Problem details:
Give back exactly the lines from the one holding "politie (851, 606)" to the last line of the entries, both included, and nothing more.

Stored records:
######

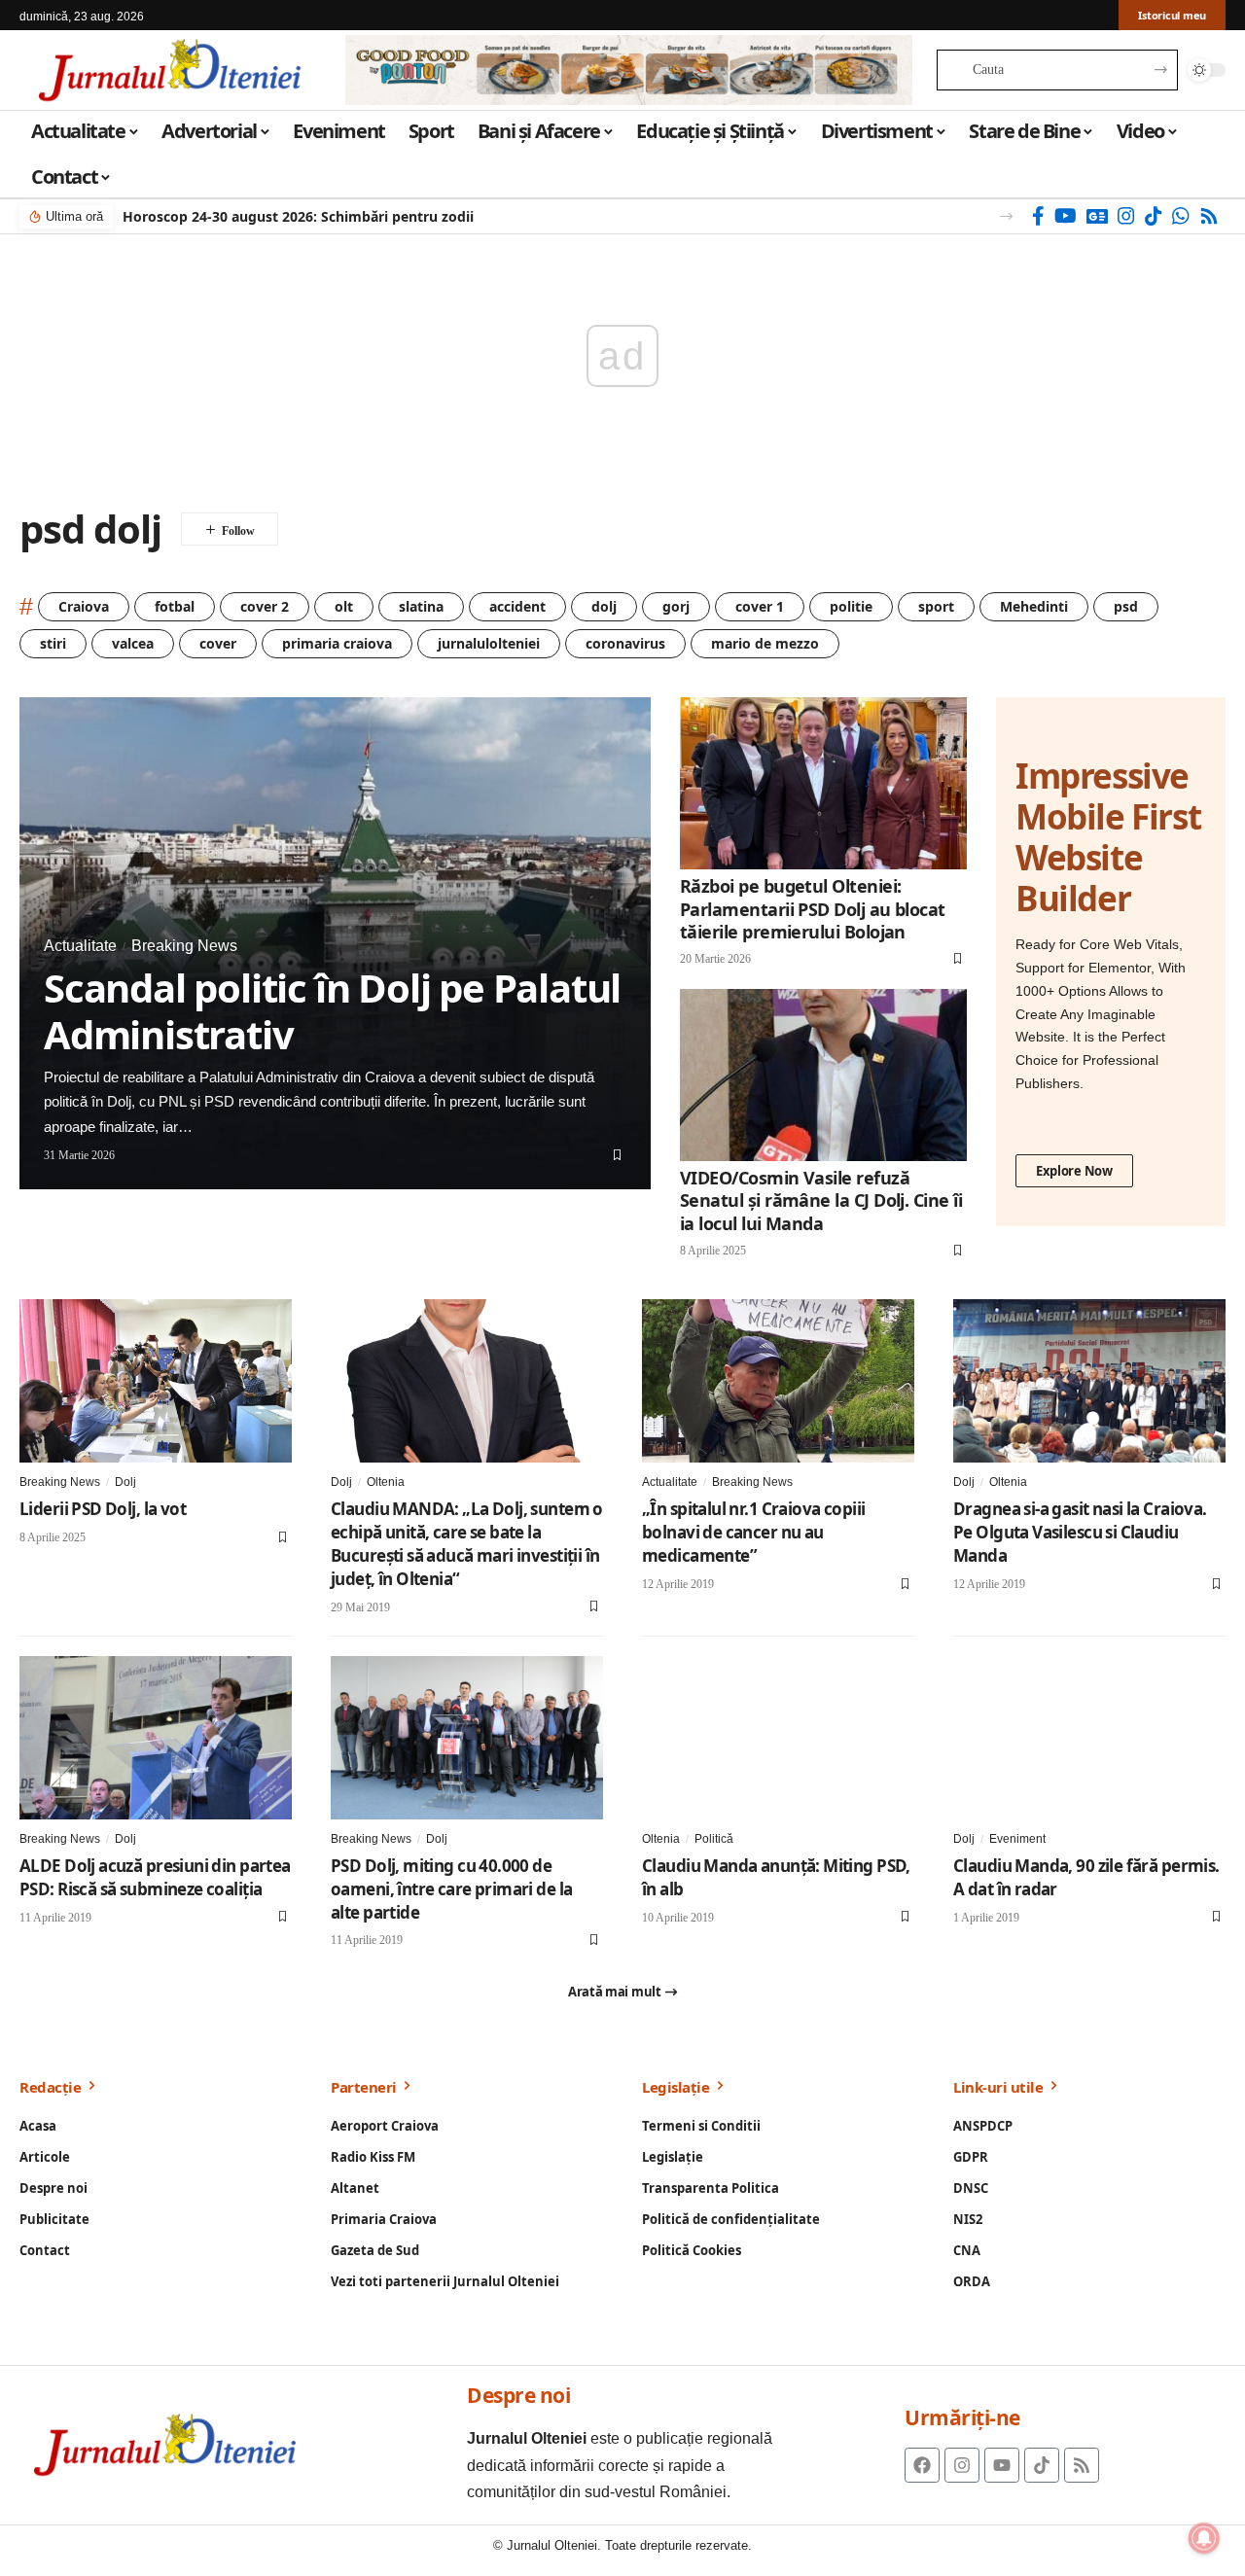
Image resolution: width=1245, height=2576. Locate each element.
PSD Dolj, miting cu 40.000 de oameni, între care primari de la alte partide (451, 1888)
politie (851, 606)
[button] (1006, 216)
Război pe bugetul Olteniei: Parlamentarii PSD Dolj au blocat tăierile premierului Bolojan (812, 908)
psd (1126, 606)
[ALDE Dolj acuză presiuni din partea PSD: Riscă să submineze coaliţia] (155, 1737)
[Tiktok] (1041, 2465)
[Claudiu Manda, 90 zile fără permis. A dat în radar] (1089, 1737)
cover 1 (759, 606)
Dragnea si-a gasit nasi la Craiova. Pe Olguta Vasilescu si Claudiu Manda (1080, 1532)
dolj (604, 606)
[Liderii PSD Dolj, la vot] (155, 1381)
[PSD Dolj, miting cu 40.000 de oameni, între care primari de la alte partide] (467, 1737)
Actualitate (80, 945)
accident (517, 606)
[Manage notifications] (1204, 2538)
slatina (421, 606)
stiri (53, 643)
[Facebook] (1038, 215)
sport (936, 606)
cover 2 (264, 606)
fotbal (175, 606)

######

Solution for this problem:
politie (851, 606)
[button] (1006, 216)
Război pe bugetul Olteniei: Parlamentarii PSD Dolj au blocat tăierile premierului Bolojan (812, 908)
psd (1126, 606)
[ALDE Dolj acuză presiuni din partea PSD: Riscă să submineze coaliţia] (155, 1737)
[Tiktok] (1041, 2465)
[Claudiu Manda, 90 zile fără permis. A dat în radar] (1089, 1737)
cover 1 (759, 606)
Dragnea si-a gasit nasi la Craiova. Pe Olguta Vasilescu si Claudiu Manda (1080, 1532)
dolj (604, 606)
[Liderii PSD Dolj, la vot] (155, 1381)
[PSD Dolj, miting cu 40.000 de oameni, între care primari de la alte partide] (467, 1737)
Actualitate (80, 945)
accident (517, 606)
[Manage notifications] (1204, 2538)
slatina (421, 606)
stiri (53, 643)
[Facebook] (1038, 215)
sport (936, 606)
cover 2 (264, 606)
fotbal (175, 606)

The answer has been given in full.